1-17-2020 “See Clearly in 2020” Changing Lives Through Dancing

1-17-2020 “See Clearly in 2020” Changing Lives Through Dancing

No 03 1-17-2020 “See Clearly in 2020” Changing Lives Through Dancing

Our motto this year at Arthur Murray Santa Monica is:

“See Clearly in 2020. Make all your dancing dreams come true!”

When I was a very young Arthur Murray Dance Instructor, I taught a blind woman names Joan. She had been sighted and due to an illness lost her vision in her late teens. She was 28 at the time. She was attending a formal military dancing party and needed some lessons. Little did she know that I would remember my lessons with her over 40 years later.

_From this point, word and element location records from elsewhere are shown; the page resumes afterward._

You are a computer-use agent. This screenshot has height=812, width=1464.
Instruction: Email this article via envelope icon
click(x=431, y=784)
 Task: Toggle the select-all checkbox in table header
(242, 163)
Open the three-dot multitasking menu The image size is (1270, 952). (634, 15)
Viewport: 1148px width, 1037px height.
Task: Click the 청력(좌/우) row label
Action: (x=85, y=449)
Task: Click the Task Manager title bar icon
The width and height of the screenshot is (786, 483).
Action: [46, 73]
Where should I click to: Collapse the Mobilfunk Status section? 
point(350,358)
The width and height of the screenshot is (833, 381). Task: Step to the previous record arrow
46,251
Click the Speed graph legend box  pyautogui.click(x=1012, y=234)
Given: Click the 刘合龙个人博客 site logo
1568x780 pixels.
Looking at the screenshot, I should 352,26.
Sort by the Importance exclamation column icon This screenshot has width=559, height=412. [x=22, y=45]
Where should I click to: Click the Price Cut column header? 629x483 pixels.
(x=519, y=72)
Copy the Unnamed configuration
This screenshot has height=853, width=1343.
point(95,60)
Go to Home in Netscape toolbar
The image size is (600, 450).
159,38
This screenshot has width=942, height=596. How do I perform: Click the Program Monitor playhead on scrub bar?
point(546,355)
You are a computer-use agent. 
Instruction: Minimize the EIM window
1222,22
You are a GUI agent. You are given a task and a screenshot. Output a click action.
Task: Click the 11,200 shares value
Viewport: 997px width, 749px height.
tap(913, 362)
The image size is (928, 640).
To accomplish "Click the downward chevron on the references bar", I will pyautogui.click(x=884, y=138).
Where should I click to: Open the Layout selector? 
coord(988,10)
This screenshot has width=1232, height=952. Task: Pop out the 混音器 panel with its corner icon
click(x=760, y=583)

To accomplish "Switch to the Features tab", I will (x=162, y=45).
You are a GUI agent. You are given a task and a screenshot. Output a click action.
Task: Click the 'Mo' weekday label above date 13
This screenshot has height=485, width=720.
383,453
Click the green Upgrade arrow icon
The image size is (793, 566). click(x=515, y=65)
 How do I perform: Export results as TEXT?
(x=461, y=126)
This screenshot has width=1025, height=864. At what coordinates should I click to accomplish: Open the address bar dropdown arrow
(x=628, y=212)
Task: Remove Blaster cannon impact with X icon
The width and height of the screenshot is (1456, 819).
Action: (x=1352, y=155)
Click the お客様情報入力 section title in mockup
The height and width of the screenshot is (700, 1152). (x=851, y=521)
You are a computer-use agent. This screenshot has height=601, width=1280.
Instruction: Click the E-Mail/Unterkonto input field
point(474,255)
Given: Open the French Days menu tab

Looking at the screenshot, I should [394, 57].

First, she asked me to position her head so she would look “normal as she said it” while she was dancing. She looked at me dancing by placing her hands on my face and head as she “read” my own looks. She also asked me about her gaze and wanted me to train her on looking as if she was still sighted. For a 20-year-old guy, this was an amazing blessing and made me realize that she could see far better blind than I could seeing with good eyes.

Her attitude on life was that she was normal, and she accepted her lot in life and was moving on. She asked me about how to do her makeup and hair and how to accept an invitation to dance and how to hold a partner. We had so much fun together and these lessons changed her life and changed mine. In the end, she became a beautiful follower with a natural and graceful look. Truly, she could see perfectly in her own beautiful way.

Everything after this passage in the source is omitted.